Former Black Panthers Henry “Hank” Jones and Rey Boudreaux address a question posed by an audience member at a student discussion event sponsored by Students of Arts and Politics. Jones and Boudreaux came to discuss the controversy surrounding a 36-year-old case against them that was reopened, naming them as suspects in a police murder.
A student discussion event featuring two former Black Panther members turned into a diverted argument between two students in the audience at the University Student Union Theater during a question and answer portion on Monday.
Ray Boudreaux and Henry (Hank) Jones, former members of Black Panthers, were speaking about human rights issues when a Caucasian student and black female student switched the context of the conversation into a heated debate concerning immigration, race and human rights.
“It’s not just black and Hispanic alright, because (immigration) started in America and we wouldn’t be here (if) they weren’t being religiously oppressed,” said Lindsey Arner, the Caucasian student. “That is why we are all here.”
A black student made a dissenting comment, which escalated the argument, until Jones interceded.
“Recognize what you’re doing, recognize what you’re doing, recognize what you’re doing right now,” said Jones, his voice overlapping the students’ argument and comments from the audience.
But the students continued their heated conversation until Jones again tried to calm them down. Arner began crying and tried to walk out, but Jones convinced her not to leave.
“The thing is, we talk too much at each other and not enough with each other,” Jones said to the two students.
The emotion in this discussion was not a surprise to Jessica Birkett, lead revolutionary of Students of Arts and Politics (S.O.A.P.), which sponsored the event.
“We had this same event a couple of weeks?We had about 70 people here and the discussion was very heated.

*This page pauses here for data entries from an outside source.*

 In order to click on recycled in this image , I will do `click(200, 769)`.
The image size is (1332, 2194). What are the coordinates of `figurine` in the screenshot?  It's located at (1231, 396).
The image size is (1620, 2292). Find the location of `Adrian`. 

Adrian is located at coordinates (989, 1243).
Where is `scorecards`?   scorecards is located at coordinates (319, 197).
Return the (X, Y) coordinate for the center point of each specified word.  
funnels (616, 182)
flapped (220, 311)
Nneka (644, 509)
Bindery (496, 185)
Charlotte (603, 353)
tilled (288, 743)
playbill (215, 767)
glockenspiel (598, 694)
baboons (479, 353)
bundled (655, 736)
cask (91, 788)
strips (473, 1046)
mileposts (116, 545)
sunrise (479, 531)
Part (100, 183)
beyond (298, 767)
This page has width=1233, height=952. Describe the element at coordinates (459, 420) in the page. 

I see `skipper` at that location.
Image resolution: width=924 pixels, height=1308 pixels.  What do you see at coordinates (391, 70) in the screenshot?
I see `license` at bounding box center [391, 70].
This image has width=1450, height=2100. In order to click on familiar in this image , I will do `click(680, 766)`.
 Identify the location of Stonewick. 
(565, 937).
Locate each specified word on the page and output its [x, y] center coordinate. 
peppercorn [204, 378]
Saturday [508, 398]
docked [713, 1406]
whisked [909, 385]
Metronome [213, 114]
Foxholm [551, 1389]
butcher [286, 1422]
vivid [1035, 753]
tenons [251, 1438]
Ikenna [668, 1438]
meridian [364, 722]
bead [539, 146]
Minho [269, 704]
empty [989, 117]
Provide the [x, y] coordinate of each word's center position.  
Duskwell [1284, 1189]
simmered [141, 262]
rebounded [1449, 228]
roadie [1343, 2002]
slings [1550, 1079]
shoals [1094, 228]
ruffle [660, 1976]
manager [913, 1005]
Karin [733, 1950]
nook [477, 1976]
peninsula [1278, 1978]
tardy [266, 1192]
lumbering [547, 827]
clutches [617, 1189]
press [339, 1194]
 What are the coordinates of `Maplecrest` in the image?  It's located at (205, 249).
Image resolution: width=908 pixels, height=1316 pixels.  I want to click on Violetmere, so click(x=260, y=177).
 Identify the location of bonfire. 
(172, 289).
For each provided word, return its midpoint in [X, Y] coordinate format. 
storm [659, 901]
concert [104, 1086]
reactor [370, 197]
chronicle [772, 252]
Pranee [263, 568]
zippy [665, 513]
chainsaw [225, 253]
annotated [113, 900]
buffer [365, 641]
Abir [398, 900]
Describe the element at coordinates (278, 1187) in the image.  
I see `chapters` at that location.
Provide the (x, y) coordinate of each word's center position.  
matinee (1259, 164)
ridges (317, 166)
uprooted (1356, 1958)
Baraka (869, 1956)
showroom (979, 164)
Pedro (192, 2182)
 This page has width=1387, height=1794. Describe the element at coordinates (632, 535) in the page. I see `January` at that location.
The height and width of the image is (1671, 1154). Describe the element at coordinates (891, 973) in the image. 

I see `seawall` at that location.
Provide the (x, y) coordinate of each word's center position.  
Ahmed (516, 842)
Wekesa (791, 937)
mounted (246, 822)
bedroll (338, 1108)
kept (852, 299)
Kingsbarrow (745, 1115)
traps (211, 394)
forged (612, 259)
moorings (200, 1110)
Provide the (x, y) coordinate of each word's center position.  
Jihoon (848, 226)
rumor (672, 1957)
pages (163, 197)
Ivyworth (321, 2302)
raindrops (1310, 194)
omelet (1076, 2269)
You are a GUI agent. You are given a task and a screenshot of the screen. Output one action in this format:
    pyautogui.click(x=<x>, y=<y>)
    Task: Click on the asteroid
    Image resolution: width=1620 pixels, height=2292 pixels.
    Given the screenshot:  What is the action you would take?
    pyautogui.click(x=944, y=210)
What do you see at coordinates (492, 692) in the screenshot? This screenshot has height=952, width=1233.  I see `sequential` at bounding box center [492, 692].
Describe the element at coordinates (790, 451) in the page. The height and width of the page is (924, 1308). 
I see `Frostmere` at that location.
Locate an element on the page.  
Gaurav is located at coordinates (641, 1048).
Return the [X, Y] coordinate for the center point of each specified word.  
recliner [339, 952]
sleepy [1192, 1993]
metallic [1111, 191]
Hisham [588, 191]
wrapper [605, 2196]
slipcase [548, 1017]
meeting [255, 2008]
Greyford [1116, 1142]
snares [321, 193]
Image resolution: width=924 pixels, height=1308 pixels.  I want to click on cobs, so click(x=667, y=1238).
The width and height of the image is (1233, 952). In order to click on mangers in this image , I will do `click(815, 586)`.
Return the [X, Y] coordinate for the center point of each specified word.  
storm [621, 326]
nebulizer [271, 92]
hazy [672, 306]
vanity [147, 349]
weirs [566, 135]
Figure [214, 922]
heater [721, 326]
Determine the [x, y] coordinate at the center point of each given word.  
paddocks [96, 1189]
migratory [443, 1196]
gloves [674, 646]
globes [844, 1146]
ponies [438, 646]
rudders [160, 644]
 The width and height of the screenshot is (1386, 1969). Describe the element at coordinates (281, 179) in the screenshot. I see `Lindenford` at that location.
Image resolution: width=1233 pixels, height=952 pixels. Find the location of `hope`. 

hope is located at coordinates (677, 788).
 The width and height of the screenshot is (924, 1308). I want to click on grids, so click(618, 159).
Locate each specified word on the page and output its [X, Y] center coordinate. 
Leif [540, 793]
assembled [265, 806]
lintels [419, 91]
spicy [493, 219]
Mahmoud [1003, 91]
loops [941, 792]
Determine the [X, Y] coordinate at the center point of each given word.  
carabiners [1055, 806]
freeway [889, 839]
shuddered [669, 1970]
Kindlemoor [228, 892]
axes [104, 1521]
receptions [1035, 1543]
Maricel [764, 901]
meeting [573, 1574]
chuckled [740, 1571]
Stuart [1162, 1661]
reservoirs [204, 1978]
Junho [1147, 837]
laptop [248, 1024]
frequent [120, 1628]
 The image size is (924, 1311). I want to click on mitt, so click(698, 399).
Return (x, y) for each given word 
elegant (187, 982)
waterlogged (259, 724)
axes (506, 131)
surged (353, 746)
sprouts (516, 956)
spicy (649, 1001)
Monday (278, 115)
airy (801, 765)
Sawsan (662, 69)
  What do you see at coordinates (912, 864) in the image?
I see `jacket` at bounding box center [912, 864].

It got very much like this one and we ended up going an hour over our limit because people just wouldn’t stop,” Birkett said.
Garfield Bright, from Hip-Hop Think Tank, the co-sponsor of the event, said the discussion brought positive results because it showed how people act during real-life conflicts.
But the outburst was an unexpected lesson, in addition to the actual lesson Boudreaux and Jones were presenting to the students at the event.
The two of them, in addition to six former Black Panther members, were arrested and charged with killing a police officer in 1971, as was shown in their documentary-drama film “Legacy of Torture.”
The case was closed in the late ’70s but reopened in 2003 by the San Francisco Police Department and the FBI.
The eight former Black Panther members became known as the San Francisco 8, and they have founded the Committee for the Defense of Human Rights, said Boudreaux.
The film gives a voice to five of the former Black Panther members, exhibiting the different types of tortures they endured in 1973 when they were first arrested.
Harold Taylor explains in the film how electric cattle prods were used on his genitals, anus and under his neck by police detectives Frank McCoy and Ed Erdelatz. The same detectives became in charge of the case in 2003.
Boudreaux and Jones were not tortured like the other three men in New Orleans in the 1970s, but they have become leaders of the SF8 to close the case.
Every nation signed a document against torture at the United Nations, except for the United States, said Jones.
After the torture events, the detectives forced the three men to confidentiality, as shown in the film.
“No law enforcement agent was ever tried or committed for these things, and there is a statute of limitation,” Jones said.
The statute of limitation depends on the incident of charge, said Boudreaux. For example, a minor crime can have a one-year limitation.
Conspiracy of murder of a police officer was another charge for which the eight men were arrested and charged, but five of them were released from that charge in February 2008 because the statute of limitation was three years, said Boudreaux.
Richard O’Neal, one of the eight former Black Panther members, was released from all charges.
The other three men could not rid themselves of the charges because they do not live in California, as the statute of limitation does not transfer to other states, said Boudreaux.
Birkett plans to attend the SF8 preliminary hearing on April 21, while Bright and the Hip-Hop Think Tank plan to invite Jones and Boudreaux to Cleveland High School in early May.